Need some folder ideas? Try these:

  • Court Orders

  • Disclosure

  • Correspondence

  • Pleadings

  • Court Documents

  • File notes

  • Invoice/Receipts



Now, after lawyering for some time you become familiar with certain information that you rely on almost on a day-to-day basis. This catalog of information should be included on the front, inside cover of your file. You should not have to disrupt your entire file to find your client's email address. For electronic files, we recommend creating a folder labeled, “File fundamentals” or something like that. What should you keep in this information catalog?

  • Your client's contact information including email address and phone number

  • Opposing Counsel's contact information and the name and extension for his or her assistant

  • The names of children and their Date of Birth, should their be matters pertaining to children

  • The name of the Judge or Case Management lead on the file



Finally—this is especially important for electronic files—back up your files. Let's face it; life will happen. Computers will crash. Ensure that you have backed up all your clients' files on a separate hard drive or external internet applications. It is worth investing in an application that backs up your work automatically on the internet. And it is equally important to splurge on a good security system to defend against hacks.

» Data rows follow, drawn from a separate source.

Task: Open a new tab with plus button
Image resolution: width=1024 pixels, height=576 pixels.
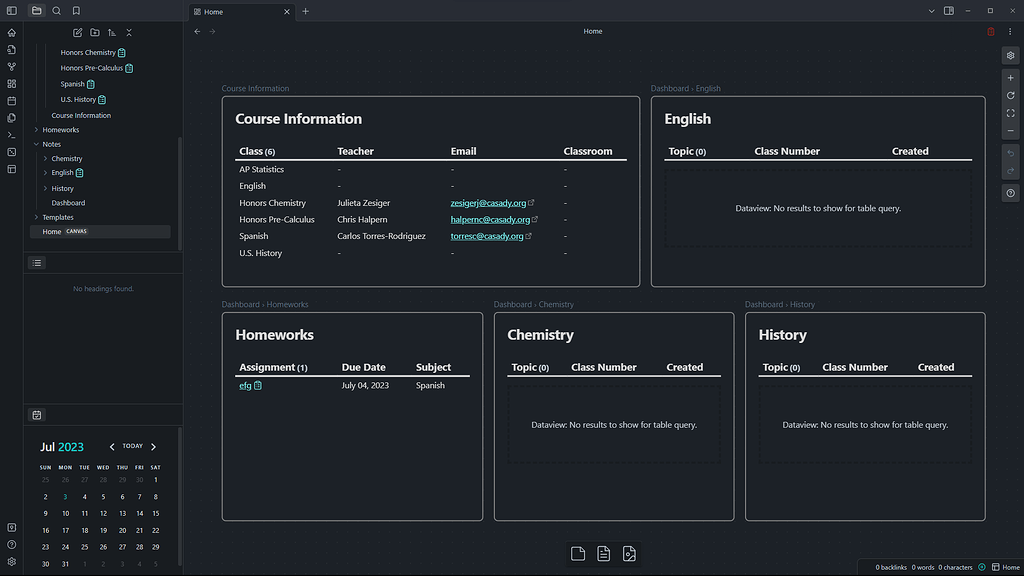Action: [306, 11]
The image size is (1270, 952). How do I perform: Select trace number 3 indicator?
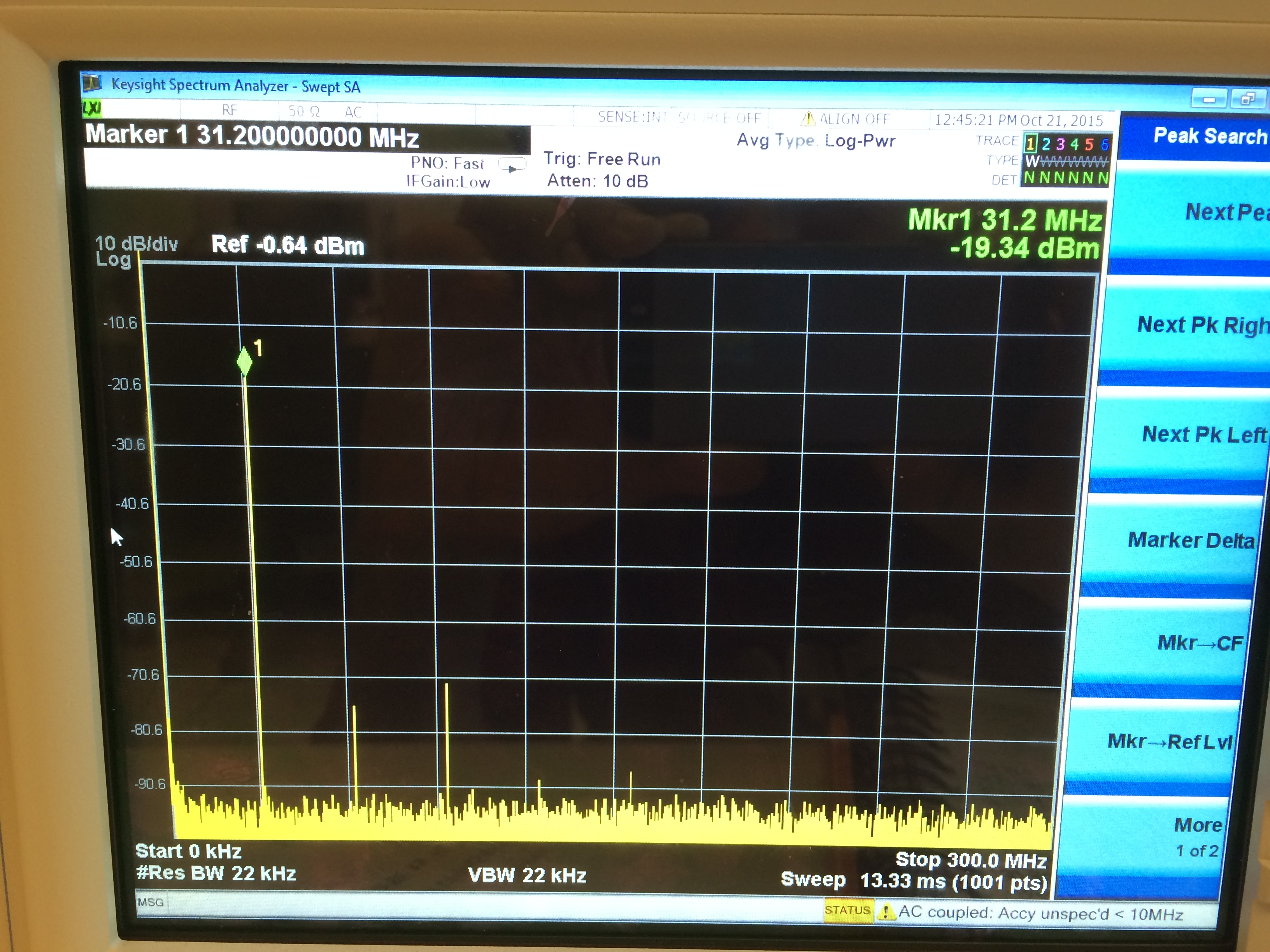[1060, 144]
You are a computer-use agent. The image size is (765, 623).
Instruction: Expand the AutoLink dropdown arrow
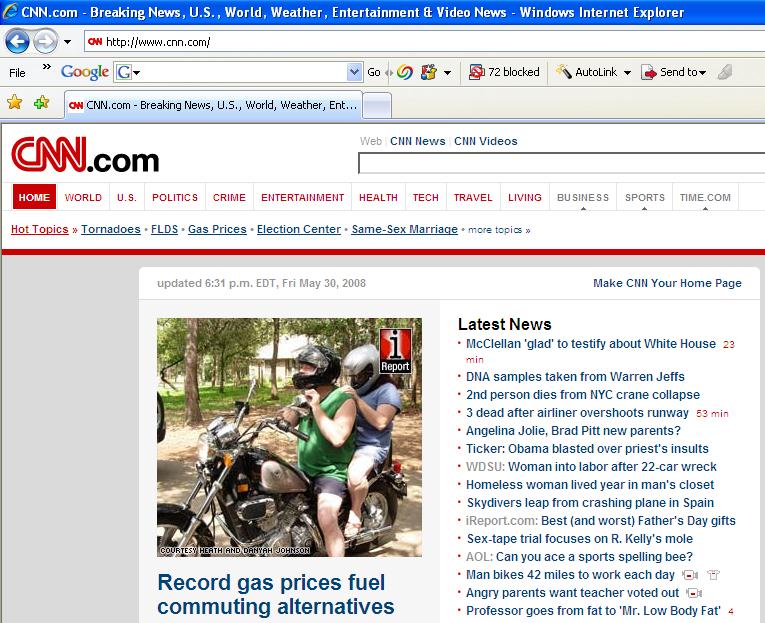[627, 72]
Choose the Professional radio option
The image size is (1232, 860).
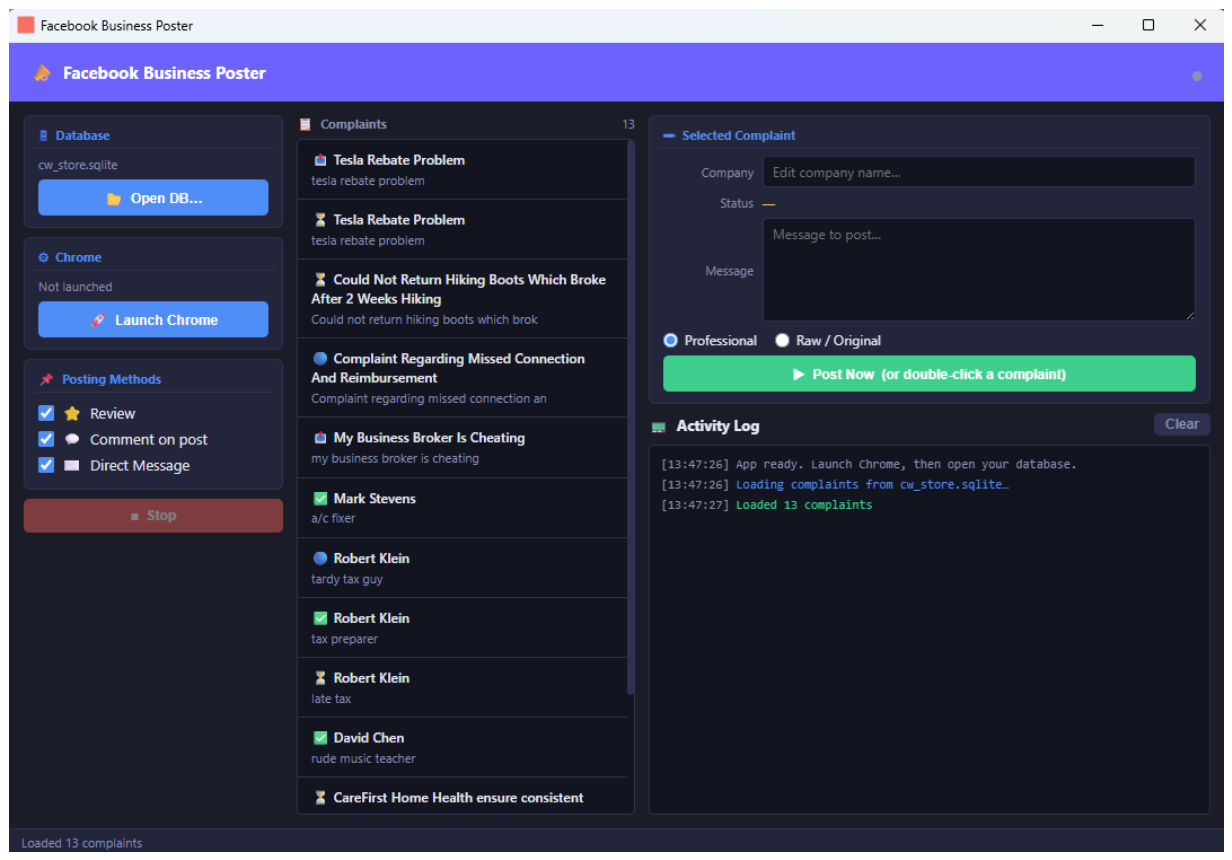(x=671, y=340)
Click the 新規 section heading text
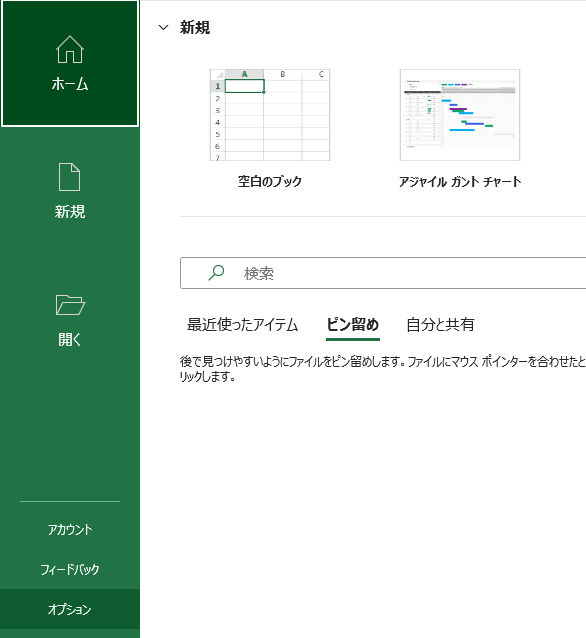 click(x=195, y=28)
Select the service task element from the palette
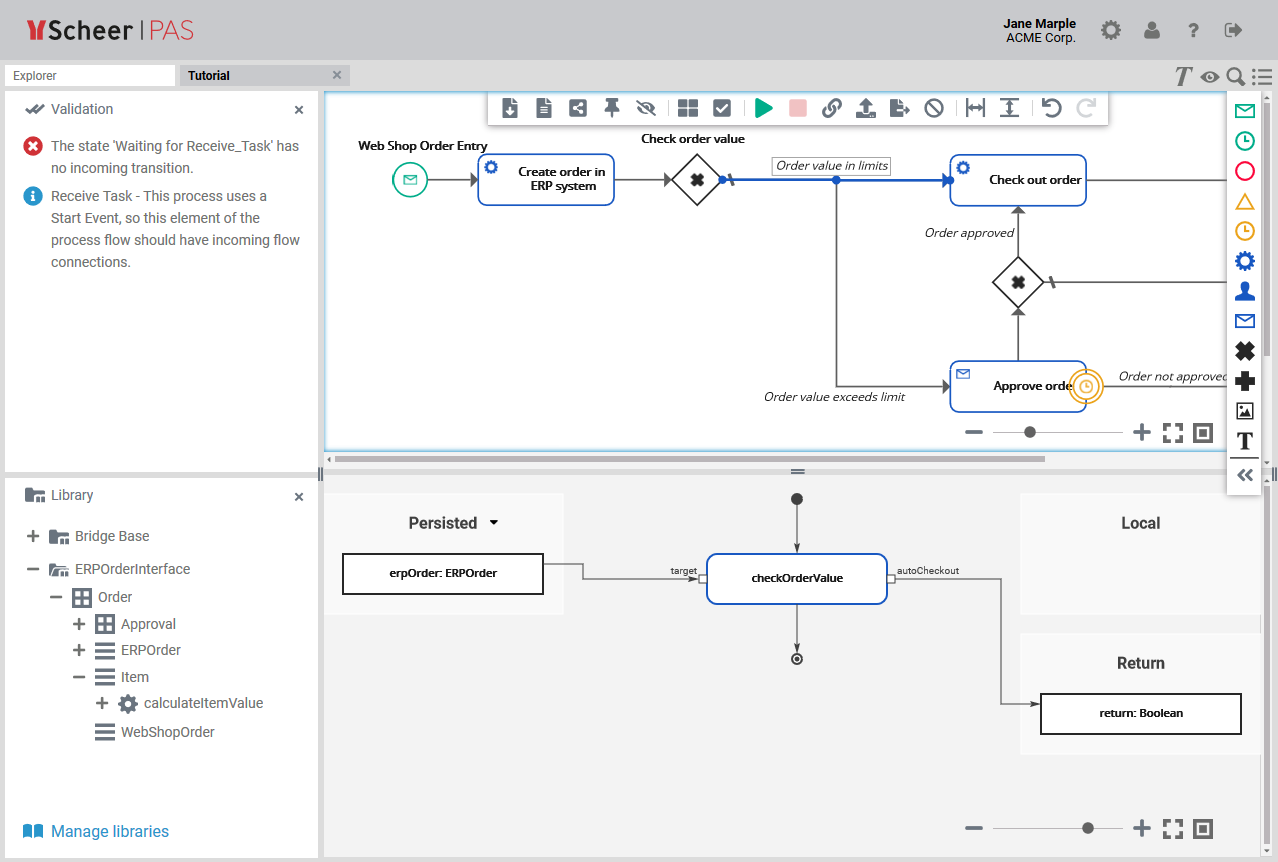 pos(1244,261)
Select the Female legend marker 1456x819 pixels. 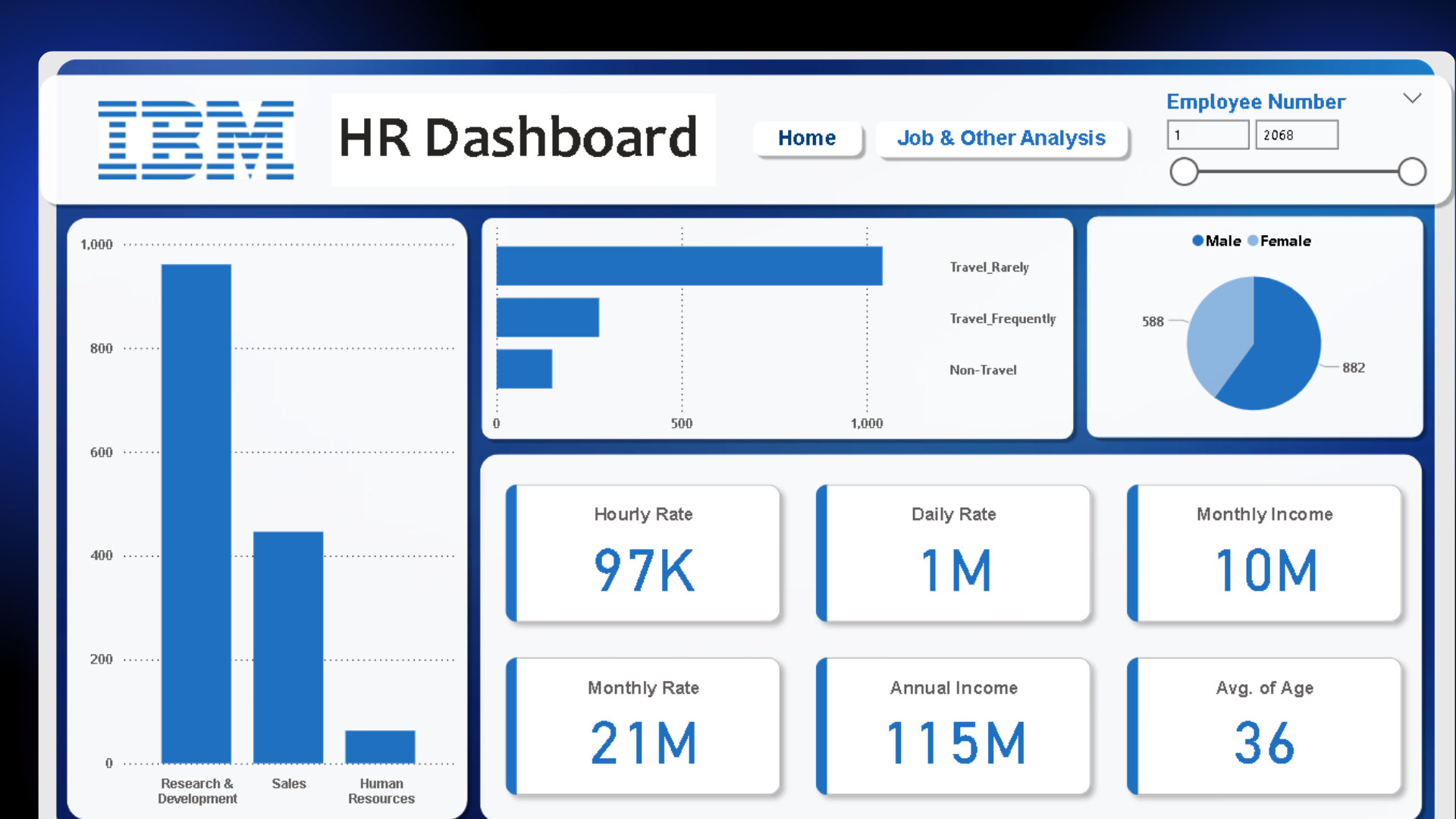[x=1253, y=241]
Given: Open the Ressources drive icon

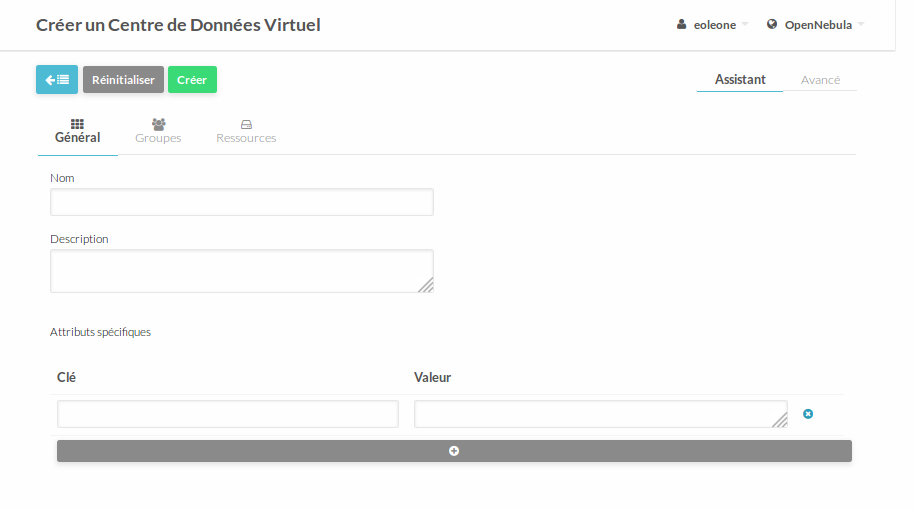Looking at the screenshot, I should tap(246, 124).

With paper files, make photocopies of even the simplest documents. Sending a letter to your client? Make a copy. Disclosure? Make a copy. You can never be too careful especially when paper has a way of growing legs and walking everywhere but inside the file. Photocopies are your security checks.


Wrapping up

We hope you find these tips useful and if you have ideas that you believe may be beneficial, but are not listed above, comment below. Protect yourself from the mayhem and make file maintenance a priority, even if it is an expensive one. God forbid your system crashes anyway, we can only hope it won't cost you half a billion dollars in loss (Sorry, British Airways)!